PROBLEM DESCRIPTION » Express the rows as a JSON list of strings, one string per line and blank lines omitted, starting at the line that contains "Select the Makassar" and ending after the line that contains "point(85,252)".

ENTRIES »
※
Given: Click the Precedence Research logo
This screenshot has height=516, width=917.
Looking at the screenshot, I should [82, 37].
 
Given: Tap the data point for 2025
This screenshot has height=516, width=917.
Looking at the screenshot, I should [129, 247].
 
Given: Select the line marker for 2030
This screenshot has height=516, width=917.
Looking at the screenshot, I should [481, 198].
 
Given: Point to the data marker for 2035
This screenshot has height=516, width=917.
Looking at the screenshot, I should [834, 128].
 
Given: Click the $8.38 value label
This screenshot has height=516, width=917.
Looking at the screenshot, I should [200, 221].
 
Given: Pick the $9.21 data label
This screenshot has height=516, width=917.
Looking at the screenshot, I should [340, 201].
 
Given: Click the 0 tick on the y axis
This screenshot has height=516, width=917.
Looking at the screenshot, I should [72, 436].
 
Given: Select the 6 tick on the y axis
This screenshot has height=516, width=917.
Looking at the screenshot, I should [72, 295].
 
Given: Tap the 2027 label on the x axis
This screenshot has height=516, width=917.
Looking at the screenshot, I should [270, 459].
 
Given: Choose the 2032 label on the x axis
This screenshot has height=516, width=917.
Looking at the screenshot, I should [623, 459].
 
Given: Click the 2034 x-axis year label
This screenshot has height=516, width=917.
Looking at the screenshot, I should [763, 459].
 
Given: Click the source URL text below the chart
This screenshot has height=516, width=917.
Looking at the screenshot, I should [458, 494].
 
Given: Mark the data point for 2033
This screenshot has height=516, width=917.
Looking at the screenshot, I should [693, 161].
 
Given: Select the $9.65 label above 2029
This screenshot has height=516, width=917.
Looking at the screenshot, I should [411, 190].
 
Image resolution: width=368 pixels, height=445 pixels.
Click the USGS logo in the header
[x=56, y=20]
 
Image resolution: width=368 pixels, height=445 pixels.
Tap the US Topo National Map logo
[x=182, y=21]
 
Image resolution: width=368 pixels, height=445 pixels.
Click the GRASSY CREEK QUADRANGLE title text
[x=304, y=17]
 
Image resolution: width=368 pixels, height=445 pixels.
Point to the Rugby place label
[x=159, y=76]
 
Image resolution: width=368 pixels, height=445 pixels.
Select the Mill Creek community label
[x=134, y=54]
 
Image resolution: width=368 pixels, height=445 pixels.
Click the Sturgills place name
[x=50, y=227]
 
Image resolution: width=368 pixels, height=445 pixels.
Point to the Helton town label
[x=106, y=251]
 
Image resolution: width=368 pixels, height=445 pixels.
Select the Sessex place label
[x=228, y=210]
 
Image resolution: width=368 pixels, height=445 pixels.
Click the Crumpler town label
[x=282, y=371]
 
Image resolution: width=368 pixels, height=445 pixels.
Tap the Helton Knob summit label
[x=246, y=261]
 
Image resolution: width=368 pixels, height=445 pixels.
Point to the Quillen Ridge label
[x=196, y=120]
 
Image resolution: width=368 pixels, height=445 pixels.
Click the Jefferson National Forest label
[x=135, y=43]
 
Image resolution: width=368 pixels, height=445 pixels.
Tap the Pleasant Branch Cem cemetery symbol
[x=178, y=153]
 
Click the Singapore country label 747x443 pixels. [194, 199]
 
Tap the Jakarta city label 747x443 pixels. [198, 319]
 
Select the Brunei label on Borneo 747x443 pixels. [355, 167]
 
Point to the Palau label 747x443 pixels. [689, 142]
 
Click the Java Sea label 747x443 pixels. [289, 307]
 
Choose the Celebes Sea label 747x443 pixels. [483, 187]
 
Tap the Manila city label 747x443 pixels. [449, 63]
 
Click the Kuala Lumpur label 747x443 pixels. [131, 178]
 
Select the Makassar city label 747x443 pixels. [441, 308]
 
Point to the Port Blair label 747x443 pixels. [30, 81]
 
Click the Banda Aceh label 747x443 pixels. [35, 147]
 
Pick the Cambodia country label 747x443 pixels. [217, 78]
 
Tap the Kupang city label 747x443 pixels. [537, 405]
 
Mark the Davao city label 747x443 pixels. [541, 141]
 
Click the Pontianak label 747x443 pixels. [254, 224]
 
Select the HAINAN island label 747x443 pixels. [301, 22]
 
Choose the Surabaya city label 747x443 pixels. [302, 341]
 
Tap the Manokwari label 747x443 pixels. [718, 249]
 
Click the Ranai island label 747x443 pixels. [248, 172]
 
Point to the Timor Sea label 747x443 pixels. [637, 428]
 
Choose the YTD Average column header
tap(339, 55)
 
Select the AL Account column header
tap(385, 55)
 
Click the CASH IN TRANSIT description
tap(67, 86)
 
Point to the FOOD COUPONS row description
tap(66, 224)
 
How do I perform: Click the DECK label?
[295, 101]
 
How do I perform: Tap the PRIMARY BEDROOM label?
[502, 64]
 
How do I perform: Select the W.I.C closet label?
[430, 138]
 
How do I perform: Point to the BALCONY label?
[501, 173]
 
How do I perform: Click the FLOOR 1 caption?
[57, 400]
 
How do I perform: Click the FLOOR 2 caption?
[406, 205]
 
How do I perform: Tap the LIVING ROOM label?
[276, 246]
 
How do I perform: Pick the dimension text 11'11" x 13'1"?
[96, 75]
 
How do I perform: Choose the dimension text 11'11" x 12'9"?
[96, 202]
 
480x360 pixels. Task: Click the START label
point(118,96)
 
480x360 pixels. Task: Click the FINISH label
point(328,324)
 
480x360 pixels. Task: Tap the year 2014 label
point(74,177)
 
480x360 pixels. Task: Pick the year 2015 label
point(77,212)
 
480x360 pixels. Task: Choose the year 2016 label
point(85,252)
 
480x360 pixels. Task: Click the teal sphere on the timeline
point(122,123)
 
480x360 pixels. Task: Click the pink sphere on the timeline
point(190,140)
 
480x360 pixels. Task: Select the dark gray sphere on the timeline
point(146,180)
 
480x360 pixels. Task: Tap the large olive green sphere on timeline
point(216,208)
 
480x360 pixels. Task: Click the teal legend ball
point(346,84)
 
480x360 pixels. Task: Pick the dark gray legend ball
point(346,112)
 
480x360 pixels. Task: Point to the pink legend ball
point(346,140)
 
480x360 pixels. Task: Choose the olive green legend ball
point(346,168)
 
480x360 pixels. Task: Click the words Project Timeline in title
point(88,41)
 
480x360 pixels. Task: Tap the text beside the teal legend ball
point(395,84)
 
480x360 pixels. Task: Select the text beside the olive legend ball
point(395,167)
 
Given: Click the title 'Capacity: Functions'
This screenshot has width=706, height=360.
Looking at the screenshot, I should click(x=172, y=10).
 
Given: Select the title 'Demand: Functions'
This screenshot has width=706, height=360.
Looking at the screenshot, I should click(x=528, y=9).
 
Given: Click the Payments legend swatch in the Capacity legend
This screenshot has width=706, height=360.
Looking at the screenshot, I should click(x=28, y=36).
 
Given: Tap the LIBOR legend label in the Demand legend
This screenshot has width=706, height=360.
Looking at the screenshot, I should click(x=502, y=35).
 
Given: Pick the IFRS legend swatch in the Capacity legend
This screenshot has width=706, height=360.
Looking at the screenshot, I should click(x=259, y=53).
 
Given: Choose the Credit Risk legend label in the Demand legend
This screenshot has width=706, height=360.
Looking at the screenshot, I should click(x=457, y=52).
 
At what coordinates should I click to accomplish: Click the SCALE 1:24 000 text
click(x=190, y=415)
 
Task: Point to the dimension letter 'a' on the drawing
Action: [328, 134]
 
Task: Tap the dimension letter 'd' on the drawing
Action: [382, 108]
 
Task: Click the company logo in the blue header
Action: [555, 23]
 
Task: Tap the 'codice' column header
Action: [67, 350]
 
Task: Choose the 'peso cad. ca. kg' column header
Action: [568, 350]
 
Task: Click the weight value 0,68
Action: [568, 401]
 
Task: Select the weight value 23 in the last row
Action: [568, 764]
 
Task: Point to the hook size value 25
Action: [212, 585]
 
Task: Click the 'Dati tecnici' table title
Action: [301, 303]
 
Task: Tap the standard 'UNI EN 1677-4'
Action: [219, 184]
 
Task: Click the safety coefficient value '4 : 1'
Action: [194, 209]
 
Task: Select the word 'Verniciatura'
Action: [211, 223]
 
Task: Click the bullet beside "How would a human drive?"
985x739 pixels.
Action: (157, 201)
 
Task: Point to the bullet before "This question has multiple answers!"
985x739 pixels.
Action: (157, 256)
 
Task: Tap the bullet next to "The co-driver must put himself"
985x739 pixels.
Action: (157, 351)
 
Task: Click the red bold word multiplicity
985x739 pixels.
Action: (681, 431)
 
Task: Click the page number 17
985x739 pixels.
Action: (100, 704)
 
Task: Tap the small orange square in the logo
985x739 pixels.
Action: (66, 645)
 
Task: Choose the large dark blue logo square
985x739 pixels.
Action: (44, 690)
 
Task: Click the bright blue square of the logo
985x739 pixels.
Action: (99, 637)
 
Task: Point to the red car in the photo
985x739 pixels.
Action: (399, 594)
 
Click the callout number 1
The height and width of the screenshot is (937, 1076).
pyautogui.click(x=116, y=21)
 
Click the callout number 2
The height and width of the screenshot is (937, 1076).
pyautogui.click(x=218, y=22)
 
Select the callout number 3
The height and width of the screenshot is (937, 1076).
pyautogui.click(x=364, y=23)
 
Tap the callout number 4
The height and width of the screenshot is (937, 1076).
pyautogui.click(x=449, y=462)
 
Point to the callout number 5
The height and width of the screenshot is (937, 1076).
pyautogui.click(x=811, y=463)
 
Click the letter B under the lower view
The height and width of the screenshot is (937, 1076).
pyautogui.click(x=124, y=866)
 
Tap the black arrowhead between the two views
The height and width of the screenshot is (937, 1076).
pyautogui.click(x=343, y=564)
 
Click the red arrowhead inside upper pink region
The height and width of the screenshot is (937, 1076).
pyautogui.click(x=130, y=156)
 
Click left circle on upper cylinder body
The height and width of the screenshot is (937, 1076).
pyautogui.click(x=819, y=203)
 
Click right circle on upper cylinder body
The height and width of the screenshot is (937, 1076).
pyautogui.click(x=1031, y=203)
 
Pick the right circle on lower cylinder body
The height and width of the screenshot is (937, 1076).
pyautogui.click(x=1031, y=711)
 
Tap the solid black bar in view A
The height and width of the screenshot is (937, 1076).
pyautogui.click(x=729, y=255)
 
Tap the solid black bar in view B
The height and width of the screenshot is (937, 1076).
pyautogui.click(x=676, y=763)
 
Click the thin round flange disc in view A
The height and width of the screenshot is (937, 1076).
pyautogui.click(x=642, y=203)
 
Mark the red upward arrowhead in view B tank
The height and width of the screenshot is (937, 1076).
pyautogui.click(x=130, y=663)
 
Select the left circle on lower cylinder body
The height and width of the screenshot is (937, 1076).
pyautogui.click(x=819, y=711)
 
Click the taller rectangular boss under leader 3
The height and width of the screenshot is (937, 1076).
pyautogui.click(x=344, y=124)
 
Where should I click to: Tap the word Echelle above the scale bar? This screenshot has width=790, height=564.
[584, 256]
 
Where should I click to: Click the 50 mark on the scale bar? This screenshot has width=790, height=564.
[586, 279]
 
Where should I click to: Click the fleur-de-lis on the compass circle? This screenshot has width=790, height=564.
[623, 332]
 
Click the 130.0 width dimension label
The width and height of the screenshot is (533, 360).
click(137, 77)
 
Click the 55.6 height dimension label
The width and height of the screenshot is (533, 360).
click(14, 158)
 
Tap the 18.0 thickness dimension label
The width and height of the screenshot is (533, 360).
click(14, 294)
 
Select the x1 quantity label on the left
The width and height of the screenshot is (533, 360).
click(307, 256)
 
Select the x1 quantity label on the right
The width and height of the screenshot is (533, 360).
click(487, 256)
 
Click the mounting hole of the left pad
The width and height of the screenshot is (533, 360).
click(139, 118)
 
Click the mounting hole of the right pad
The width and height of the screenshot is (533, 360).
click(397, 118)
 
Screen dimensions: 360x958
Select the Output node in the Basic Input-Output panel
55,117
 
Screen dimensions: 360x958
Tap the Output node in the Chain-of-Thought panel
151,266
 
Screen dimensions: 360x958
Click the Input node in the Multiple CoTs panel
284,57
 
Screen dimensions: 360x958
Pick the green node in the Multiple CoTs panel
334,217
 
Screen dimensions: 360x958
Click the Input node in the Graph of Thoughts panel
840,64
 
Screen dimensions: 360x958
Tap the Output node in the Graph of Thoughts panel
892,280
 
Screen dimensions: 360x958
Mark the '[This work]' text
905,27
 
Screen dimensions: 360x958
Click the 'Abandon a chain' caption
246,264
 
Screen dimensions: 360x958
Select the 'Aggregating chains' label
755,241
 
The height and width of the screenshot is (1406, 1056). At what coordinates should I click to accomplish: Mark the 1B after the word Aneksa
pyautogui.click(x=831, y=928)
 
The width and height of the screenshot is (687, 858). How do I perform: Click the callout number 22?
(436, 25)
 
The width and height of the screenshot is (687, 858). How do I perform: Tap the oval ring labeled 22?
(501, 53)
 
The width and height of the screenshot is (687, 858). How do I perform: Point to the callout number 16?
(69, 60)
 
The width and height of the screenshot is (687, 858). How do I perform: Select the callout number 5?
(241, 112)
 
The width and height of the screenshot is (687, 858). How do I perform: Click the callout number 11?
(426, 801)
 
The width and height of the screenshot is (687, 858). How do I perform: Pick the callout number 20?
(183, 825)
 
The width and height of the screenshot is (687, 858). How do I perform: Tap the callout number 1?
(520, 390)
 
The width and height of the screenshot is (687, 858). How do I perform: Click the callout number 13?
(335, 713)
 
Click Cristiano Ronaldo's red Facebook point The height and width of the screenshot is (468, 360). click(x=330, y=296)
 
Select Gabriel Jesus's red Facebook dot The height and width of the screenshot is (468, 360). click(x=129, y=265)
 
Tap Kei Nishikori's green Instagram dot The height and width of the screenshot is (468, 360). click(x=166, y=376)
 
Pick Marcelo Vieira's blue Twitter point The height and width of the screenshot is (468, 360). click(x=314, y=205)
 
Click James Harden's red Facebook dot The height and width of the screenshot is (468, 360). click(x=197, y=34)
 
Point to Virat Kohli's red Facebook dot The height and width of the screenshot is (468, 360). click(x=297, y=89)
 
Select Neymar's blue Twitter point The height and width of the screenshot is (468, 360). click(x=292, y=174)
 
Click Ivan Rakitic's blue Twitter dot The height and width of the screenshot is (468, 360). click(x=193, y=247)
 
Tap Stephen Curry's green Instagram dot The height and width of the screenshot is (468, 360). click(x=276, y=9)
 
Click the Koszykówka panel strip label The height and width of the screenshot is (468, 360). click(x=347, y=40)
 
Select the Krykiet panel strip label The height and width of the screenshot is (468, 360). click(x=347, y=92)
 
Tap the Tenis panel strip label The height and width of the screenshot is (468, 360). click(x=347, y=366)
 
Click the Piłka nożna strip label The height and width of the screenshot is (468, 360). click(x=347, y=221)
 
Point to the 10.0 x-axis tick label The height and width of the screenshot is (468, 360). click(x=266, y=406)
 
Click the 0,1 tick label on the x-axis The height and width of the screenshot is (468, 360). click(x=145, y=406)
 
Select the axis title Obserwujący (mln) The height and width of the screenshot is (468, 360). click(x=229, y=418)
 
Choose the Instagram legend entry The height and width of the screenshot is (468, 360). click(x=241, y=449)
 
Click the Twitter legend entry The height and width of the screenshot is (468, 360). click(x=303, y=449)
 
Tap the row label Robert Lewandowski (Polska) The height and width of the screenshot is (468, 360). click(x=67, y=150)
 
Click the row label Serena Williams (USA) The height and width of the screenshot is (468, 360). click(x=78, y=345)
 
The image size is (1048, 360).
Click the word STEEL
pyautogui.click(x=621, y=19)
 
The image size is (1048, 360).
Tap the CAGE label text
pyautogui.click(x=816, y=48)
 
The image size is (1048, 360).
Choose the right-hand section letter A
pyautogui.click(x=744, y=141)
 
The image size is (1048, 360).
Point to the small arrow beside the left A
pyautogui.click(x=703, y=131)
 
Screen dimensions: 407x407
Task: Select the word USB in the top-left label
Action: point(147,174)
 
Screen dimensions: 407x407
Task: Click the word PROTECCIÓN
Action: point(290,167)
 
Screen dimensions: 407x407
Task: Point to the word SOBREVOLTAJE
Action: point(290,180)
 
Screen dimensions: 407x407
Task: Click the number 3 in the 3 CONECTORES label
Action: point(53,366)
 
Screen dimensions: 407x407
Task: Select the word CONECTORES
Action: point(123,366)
※
EXPECTED OUTPUT »
[
  "Select the Makassar city label 747x443 pixels. [441, 308]",
  "Point to the Port Blair label 747x443 pixels. [30, 81]",
  "Click the Banda Aceh label 747x443 pixels. [35, 147]",
  "Pick the Cambodia country label 747x443 pixels. [217, 78]",
  "Tap the Kupang city label 747x443 pixels. [537, 405]",
  "Mark the Davao city label 747x443 pixels. [541, 141]",
  "Click the Pontianak label 747x443 pixels. [254, 224]",
  "Select the HAINAN island label 747x443 pixels. [301, 22]",
  "Choose the Surabaya city label 747x443 pixels. [302, 341]",
  "Tap the Manokwari label 747x443 pixels. [718, 249]",
  "Click the Ranai island label 747x443 pixels. [248, 172]",
  "Point to the Timor Sea label 747x443 pixels. [637, 428]",
  "Choose the YTD Average column header",
  "tap(339, 55)",
  "Select the AL Account column header",
  "tap(385, 55)",
  "Click the CASH IN TRANSIT description",
  "tap(67, 86)",
  "Point to the FOOD COUPONS row description",
  "tap(66, 224)",
  "How do I perform: Click the DECK label?",
  "[295, 101]",
  "How do I perform: Tap the PRIMARY BEDROOM label?",
  "[502, 64]",
  "How do I perform: Select the W.I.C closet label?",
  "[430, 138]",
  "How do I perform: Point to the BALCONY label?",
  "[501, 173]",
  "How do I perform: Click the FLOOR 1 caption?",
  "[57, 400]",
  "How do I perform: Click the FLOOR 2 caption?",
  "[406, 205]",
  "How do I perform: Tap the LIVING ROOM label?",
  "[276, 246]",
  "How do I perform: Pick the dimension text 11'11\" x 13'1\"?",
  "[96, 75]",
  "How do I perform: Choose the dimension text 11'11\" x 12'9\"?",
  "[96, 202]",
  "480x360 pixels. Task: Click the START label",
  "point(118,96)",
  "480x360 pixels. Task: Click the FINISH label",
  "point(328,324)",
  "480x360 pixels. Task: Tap the year 2014 label",
  "point(74,177)",
  "480x360 pixels. Task: Pick the year 2015 label",
  "point(77,212)",
  "480x360 pixels. Task: Choose the year 2016 label",
  "point(85,252)"
]